Find Dist. b/w 2 Points in 3D Space incl. Time Dim.

[zepp0814]

so i am hoping that all of you are familiar with the fact that a basic way of finding the distance between two points in 3d space is a^2+b^2+z^2=c^2. anyway i wanted to know in the equation ds^s=dx^2+dz^2+dy^2-(cdt)^2 does this show the distance between two points in in 3-d space including 1 time Dimension or does it show something different. also is this is the distance between 2 point then is there a unit of measurement of is the distance really something like -3.45E17.

 

[Mentz114]

This

ds^s=dx^2+dz^2+dy^2-(cdt)^2

is also called the proper-interval, and for points (4D points) that can be joined by a light-beam the proper-distance is negative ( using your metric equation).

It is important because we identify it with the time ticked on a clock while traveling along a curve.

It is invariant under the Poincare group of transformations - i.e. Lorentz boosts, 3d rotations and 4d translations.

As you've written it, the unit of ds is length, but if you divide through by c², the unit is time.

See this thread https://www.physicsforums.com/showthread.php?t=666591

 

[Chestermiller]

so i am hoping that all of you are familiar with the fact that a basic way of finding the distance between two points in 3d space is a^2+b^2+z^2=c^2. anyway i wanted to know in the equation ds^s=dx^2+dz^2+dy^2-(cdt)^2 does this show the distance between two points in in 3-d space including 1 time Dimension or does it show something different. also is this is the distance between 2 point then is there a unit of measurement of is the distance really something like -3.45E17.
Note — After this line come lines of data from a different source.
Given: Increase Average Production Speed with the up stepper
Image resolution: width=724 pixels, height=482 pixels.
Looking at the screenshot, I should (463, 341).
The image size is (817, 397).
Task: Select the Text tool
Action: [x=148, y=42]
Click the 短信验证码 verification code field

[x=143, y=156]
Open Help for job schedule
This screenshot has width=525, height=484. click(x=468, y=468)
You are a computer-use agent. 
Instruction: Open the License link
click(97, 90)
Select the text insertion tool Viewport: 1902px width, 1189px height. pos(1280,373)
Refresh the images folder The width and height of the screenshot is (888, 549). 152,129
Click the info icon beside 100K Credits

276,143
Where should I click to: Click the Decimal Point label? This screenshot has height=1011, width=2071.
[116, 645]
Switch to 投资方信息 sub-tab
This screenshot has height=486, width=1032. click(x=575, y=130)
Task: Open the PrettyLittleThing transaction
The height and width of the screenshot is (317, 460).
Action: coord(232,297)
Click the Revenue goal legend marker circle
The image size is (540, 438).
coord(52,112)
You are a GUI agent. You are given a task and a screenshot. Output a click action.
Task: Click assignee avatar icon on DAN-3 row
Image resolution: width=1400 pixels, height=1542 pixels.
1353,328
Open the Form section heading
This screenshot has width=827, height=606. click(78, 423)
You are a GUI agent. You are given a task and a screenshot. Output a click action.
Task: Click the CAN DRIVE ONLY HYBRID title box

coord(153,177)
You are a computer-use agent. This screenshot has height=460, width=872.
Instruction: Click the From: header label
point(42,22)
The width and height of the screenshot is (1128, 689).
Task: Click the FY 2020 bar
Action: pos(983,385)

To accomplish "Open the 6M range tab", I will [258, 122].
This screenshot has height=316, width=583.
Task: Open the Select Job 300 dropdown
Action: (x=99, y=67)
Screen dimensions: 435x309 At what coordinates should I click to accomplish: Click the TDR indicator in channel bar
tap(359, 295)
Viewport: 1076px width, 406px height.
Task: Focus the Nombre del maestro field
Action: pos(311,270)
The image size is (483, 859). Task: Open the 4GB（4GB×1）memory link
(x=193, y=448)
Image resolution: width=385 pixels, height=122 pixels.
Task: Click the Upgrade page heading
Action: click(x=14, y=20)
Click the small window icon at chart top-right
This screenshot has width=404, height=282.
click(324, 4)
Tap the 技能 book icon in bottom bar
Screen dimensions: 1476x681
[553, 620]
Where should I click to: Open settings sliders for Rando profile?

If you are talking about calculating the distance between 2 points in 3D space using the 4D spacetime equation, then you are implicitly assuming that the two points lie within the same rest frame, such that dt = 0.

 

[WannabeNewton]

The term distance should be used carefully here. The line element (called first fundamental form in classical differential geometry) measures the arc length of a segment between two points on the curve; in the way you have written it we have an infinitesimal arc length of neighboring points on a curve. This is not the same thing as the distance between two points in 3 - space for which we use a metric. The line element involves the metric tensor.

 

[zepp0814]

thanks

 

[robphy]

This

ds^s=dx^2+dz^2+dy^2-(cdt)^2

is also called the proper-interval, and for points (4D points) that can be joined by a light-beam the proper-distance is negative ( using your metric equation).

ds^2 = ...

I think you mean "joined by a _timelike_ curve"... "the [square-]interval is negative".
When joined by a light-beam, the square-interval is zero.

It is important because we identify it with the time ticked on a clock while traveling along a curve.

..."[minus c^2 multiplied by the square of the] time ticked on a clock while traveling along an _inertial_ curve" between two nearby events.

 

[Mentz114]

ds^2 = ...

I think you mean "joined by a _timelike_ curve"... "the [square-]interval is negative".
When joined by a light-beam, the square-interval is zero.

..."[minus c^2 multiplied by the square of the] time ticked on a clock while traveling along an _inertial_ curve" between two nearby events.

Yes, I expressed my self very badly. I meant to say in the light-cone. Sigh. My apologies to the OP for making such a blue of my answer.